WITNESSETH that in consideration of the covenants herein contained on the
part of WCMQ to be kept and performed, ROTOLANTE hereby leases to WCMQ the
following described property:
Lots 18, 19, and 20 in the XX 0/0 Xxxxxxx 00-00-00, XXXXXXXX XXXX
COMPANY SUBDIVISION, according to the plat thereof, recorded in Plat
Book 2, Page 68, of the public records of Dade County, Florida; less
County Road Right-of-Way over that portion lying within the West 43
feet of the SE 1/4 of said Section 20, and less that portion of Lot 20
presently within the easement for the X.X. 000xx Xxxxxx canal.
TO HAVE AND TO HOLD the same for the term of ten years from the commencement
of the term as hereinafter provided for. The rent for the first ten-year term
shall be the total sum of $313,020.00.
1. WCMQ covenants with ROTOLANTE to pay the rent monthly in advance each
on a first day of each and every month for the initial term as well as each
option term, if the options are exercised.
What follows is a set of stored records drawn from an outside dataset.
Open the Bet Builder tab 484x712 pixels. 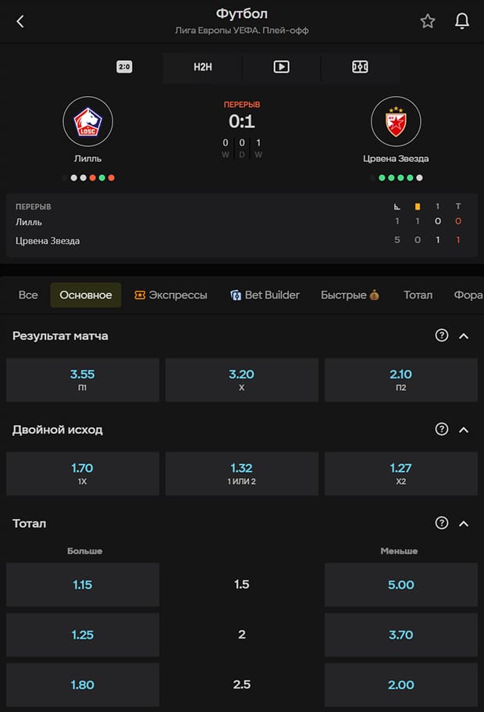[265, 295]
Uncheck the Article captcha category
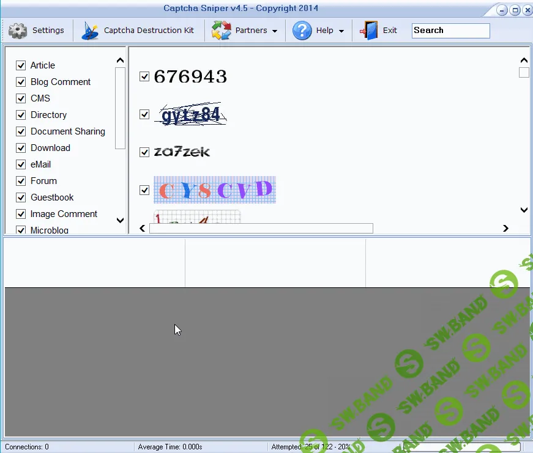This screenshot has width=533, height=453. coord(20,65)
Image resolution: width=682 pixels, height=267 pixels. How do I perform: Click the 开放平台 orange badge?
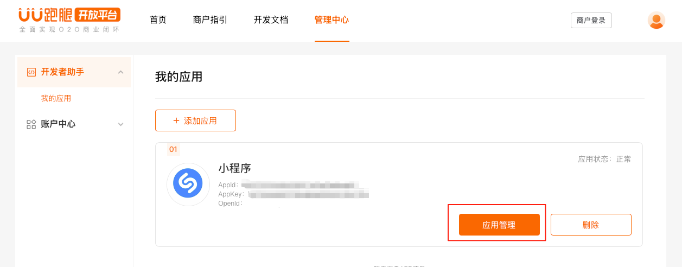(97, 15)
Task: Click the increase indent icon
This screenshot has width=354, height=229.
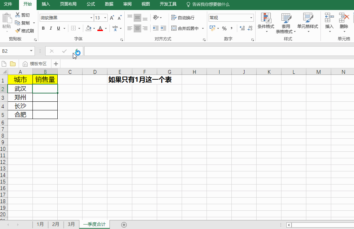Action: click(164, 28)
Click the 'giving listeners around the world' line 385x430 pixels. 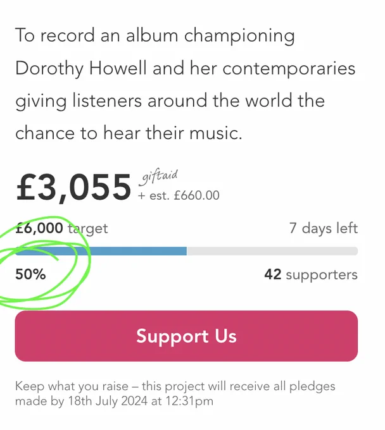coord(170,101)

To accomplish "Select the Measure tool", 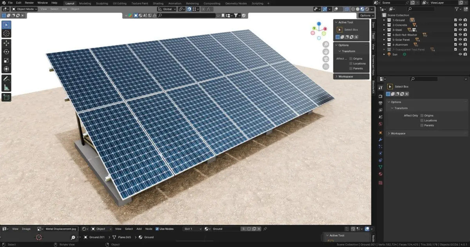I will click(x=6, y=87).
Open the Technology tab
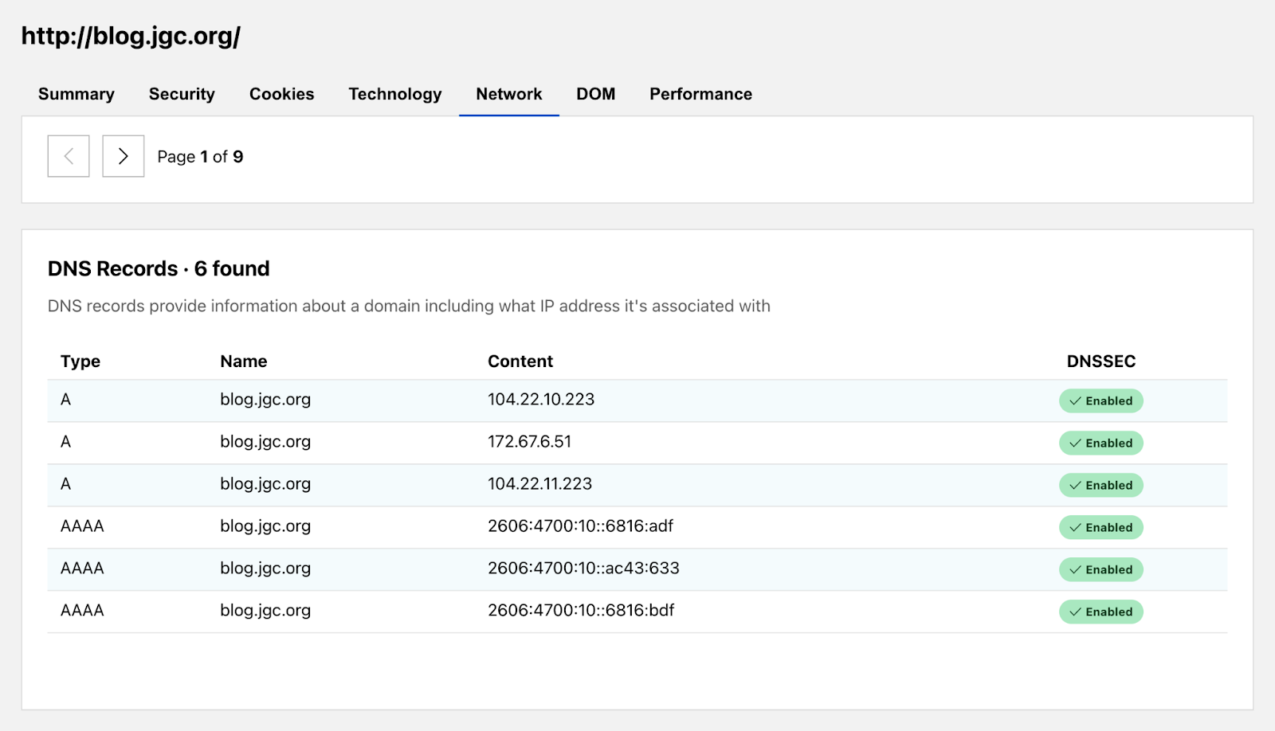Viewport: 1275px width, 731px height. (394, 94)
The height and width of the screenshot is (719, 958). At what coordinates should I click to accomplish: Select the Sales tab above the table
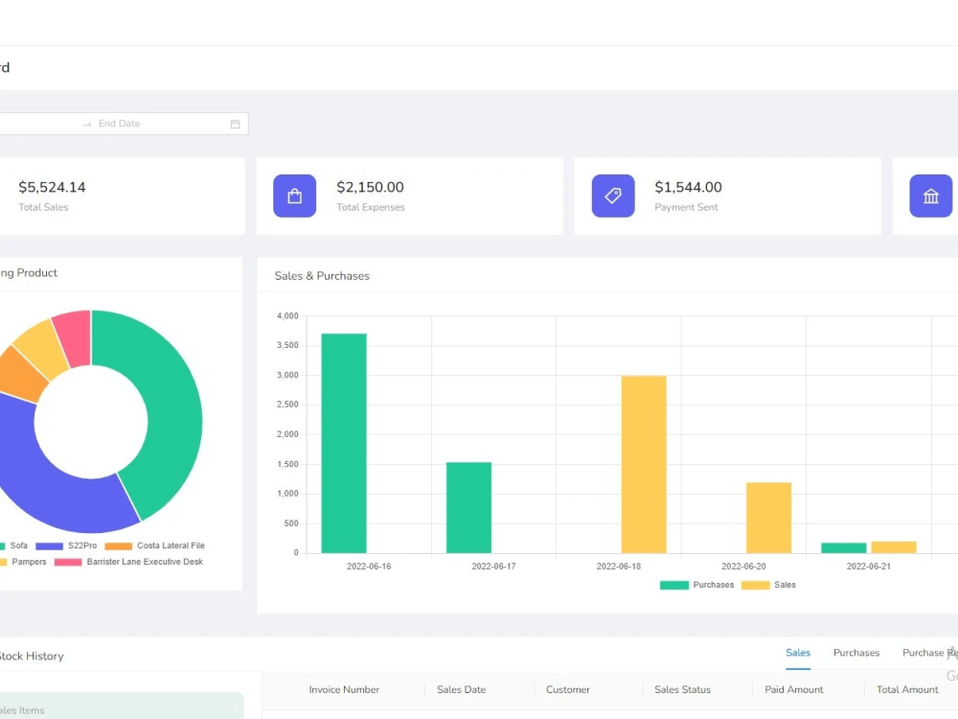[x=797, y=653]
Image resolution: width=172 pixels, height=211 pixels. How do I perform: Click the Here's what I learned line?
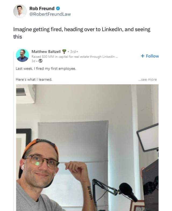tap(34, 79)
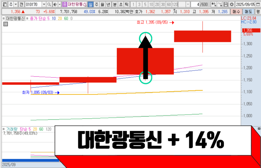Click the speaker sound alert icon
Viewport: 261px width, 168px height.
tap(55, 4)
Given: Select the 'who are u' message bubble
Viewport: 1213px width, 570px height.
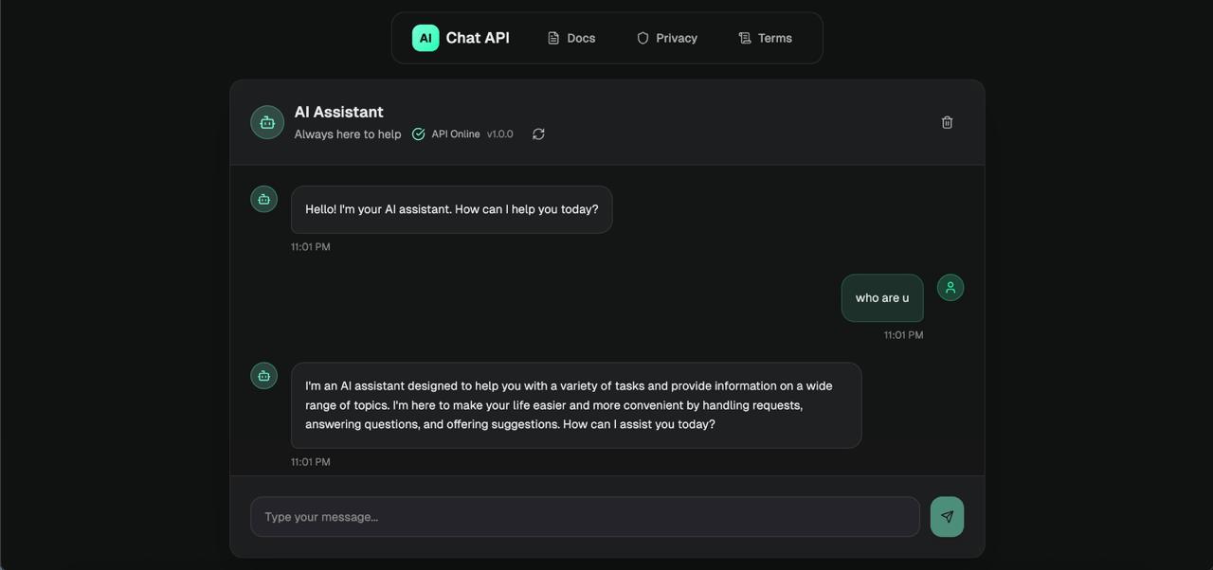Looking at the screenshot, I should coord(881,297).
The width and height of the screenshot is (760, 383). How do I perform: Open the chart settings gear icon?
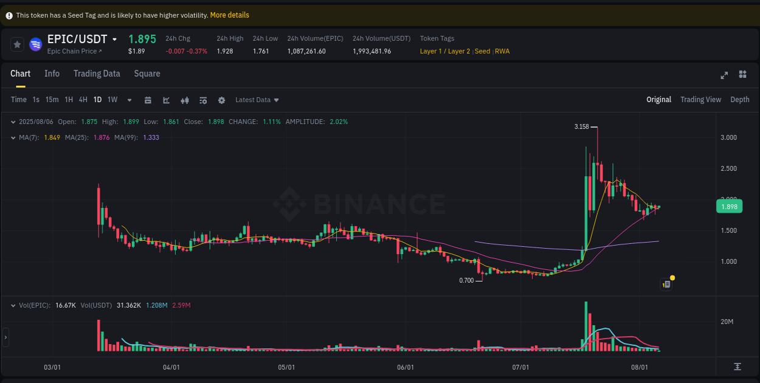pyautogui.click(x=221, y=100)
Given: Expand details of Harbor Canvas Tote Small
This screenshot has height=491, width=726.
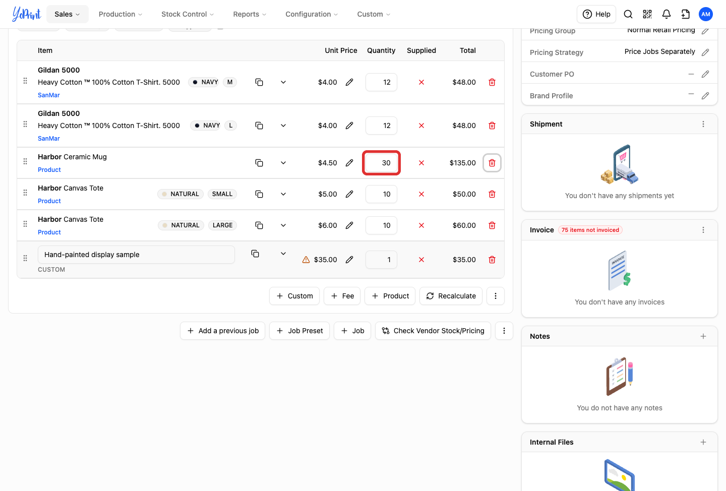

2. ROTOLANTE hereby grants to WCMQ options to renew the lease for six
consecutive additional five-year terms upon the same terms and conditions as set
forth in this lease, except that the agreed rental shall be increased by
$5,000.00 per annum for each five-year option term. These options shall be and
are self-executing; and it shall be conclusively presumed that WCMQ has
exercised its option unless WCMQ has given notice to ROTOLANTE on or before the
March 1st immediately preceding the then subject option time period. WCMQ's
notice of its intent not to exercise an option likewise cancels all subsequent
options.
3. The annual rental and the amount payable each month for the initial
ten-year term as well as each subsequent five-year option term are set forth in
the schedule below:
Lease Years Annual Rent Payable Monthly*
----------- ----------- ----------------
1 - 5 $28,800.00 $2,400.00
6 - 10 33,800.00 2,817.00
11 - 15 38,800.00 3,235.00
16 - 20 43,800.00 3,650.00
21 - 25 48,800.00 4,067.00
26 - 30 53,800.00 4,483.00
31 - 35 58,800.00 4,900.00
36 - 40 63,800.00 5,317.00
*plus applicable sales tax.
4. WCMQ shall have the right to use and occupy the property herein demised
for the installation, operation, and maintenance of attended and unattended
electronics, transmitters, receivers, towers, earth stations, microwave
equipment, and such other equipment and structures as are reasonable and
necessary in the communications industry and shall have the right to install and
maintain all necessary equipment, appurtenances, facilities, wiring, antennaes,
electrical wires, conduits, and connections as WCMQ may deem necessary.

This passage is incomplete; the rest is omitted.